▸ What you have to do
Find the line with "Disable the Skłonny do Picia flaw" in the entries below. Repeat it, every following line, and the line with "Task: Open the mapping", exactly and with nothing added.

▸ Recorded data
|---|
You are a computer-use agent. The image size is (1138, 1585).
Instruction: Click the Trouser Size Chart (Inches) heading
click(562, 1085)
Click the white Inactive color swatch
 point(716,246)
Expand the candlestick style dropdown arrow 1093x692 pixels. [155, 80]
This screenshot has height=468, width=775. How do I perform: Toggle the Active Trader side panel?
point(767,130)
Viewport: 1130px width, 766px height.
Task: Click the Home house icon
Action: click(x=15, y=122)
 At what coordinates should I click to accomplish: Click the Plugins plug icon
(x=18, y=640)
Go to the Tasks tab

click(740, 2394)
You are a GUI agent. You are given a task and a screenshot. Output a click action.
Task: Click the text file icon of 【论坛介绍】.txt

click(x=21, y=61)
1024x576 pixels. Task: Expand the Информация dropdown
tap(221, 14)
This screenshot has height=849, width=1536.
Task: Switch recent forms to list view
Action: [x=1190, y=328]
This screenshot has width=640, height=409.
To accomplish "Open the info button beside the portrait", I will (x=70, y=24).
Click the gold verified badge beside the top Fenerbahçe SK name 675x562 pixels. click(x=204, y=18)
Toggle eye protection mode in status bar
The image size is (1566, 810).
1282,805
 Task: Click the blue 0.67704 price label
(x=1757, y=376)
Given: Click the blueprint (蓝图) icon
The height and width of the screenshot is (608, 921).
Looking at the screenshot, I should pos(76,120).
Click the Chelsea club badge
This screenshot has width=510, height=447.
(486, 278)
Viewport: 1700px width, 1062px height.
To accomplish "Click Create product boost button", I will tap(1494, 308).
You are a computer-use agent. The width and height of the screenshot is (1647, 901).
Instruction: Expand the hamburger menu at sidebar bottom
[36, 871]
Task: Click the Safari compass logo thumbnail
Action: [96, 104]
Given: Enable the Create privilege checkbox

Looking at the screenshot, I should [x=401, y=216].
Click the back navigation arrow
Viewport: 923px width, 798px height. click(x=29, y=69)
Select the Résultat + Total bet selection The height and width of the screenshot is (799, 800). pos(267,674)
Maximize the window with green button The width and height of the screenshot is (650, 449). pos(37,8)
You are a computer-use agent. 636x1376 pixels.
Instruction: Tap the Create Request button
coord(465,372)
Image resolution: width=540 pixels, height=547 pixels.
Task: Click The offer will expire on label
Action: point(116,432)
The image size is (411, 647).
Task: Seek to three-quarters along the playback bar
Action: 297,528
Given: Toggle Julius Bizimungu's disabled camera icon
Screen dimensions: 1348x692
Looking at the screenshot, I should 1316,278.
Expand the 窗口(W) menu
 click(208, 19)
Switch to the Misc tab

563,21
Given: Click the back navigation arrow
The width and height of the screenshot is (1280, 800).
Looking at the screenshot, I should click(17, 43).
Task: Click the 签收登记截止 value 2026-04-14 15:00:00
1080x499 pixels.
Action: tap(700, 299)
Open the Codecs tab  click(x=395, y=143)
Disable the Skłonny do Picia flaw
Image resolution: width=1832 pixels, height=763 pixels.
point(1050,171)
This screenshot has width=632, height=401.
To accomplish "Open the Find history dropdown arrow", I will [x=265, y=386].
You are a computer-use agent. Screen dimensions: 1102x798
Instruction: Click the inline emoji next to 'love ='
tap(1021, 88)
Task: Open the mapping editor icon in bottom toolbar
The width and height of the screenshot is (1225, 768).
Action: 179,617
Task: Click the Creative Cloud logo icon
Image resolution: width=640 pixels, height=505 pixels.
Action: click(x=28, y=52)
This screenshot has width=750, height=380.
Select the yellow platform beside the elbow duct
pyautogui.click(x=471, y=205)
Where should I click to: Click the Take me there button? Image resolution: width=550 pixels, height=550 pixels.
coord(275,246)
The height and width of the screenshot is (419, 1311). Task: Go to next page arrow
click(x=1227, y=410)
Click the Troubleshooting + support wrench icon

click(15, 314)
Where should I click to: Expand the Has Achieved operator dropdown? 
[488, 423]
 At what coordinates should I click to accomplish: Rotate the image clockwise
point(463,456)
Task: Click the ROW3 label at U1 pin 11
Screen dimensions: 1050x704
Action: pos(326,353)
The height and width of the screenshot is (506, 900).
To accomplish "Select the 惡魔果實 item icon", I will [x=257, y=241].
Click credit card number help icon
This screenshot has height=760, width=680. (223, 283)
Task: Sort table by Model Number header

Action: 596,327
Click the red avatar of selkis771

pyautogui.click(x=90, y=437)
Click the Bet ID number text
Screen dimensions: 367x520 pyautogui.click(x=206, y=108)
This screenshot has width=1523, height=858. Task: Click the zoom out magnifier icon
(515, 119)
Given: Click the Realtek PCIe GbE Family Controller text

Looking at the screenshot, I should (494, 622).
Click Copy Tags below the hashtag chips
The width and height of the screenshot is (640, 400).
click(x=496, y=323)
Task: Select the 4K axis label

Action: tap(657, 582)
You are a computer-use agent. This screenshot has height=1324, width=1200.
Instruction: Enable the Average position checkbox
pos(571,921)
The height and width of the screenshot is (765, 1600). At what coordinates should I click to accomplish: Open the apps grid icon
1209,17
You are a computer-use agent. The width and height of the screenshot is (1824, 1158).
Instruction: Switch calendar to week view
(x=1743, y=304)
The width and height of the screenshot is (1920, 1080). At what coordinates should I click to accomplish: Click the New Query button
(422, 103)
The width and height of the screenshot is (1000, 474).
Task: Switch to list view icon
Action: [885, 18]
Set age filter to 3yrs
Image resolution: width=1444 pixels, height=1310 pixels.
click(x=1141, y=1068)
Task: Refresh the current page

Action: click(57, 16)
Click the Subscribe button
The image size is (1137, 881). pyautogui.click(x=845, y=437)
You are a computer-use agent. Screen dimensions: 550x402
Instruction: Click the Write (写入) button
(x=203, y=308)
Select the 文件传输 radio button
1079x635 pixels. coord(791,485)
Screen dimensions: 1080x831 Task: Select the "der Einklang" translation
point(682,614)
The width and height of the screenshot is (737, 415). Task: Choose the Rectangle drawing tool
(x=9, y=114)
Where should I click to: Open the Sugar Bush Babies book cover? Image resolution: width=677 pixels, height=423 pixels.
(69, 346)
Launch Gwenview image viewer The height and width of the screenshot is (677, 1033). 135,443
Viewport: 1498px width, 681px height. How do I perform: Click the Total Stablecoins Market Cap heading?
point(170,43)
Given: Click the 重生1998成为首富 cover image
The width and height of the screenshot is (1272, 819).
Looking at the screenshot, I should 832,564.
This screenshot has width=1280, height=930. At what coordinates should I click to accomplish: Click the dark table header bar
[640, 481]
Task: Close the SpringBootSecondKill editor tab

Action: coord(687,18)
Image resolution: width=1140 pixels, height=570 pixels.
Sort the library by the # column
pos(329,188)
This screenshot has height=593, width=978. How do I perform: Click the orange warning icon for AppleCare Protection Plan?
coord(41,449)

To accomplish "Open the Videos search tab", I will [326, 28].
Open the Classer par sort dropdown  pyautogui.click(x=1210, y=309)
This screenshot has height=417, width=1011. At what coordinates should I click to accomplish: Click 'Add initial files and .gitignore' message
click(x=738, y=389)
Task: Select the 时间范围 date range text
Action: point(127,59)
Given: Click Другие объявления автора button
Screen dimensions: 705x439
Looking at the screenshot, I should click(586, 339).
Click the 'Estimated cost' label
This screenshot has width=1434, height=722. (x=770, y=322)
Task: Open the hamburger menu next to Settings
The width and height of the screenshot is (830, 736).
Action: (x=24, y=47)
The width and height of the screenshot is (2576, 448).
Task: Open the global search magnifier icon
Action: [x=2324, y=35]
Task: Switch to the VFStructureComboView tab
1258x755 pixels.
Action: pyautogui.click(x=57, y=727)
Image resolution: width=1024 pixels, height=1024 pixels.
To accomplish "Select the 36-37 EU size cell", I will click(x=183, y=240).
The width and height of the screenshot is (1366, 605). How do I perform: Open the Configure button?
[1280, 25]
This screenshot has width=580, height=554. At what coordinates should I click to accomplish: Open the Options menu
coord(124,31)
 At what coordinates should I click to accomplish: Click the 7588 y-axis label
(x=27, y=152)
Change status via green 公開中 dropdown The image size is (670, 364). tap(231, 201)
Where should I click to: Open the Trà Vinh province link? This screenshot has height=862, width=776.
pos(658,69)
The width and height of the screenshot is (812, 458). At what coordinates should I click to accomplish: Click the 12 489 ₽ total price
|---|
▸ Final answer
Disable the Skłonny do Picia flaw
Image resolution: width=1832 pixels, height=763 pixels.
point(1050,171)
This screenshot has width=632, height=401.
To accomplish "Open the Find history dropdown arrow", I will [x=265, y=386].
You are a computer-use agent. Screen dimensions: 1102x798
Instruction: Click the inline emoji next to 'love ='
tap(1021, 88)
Task: Open the mapping editor icon in bottom toolbar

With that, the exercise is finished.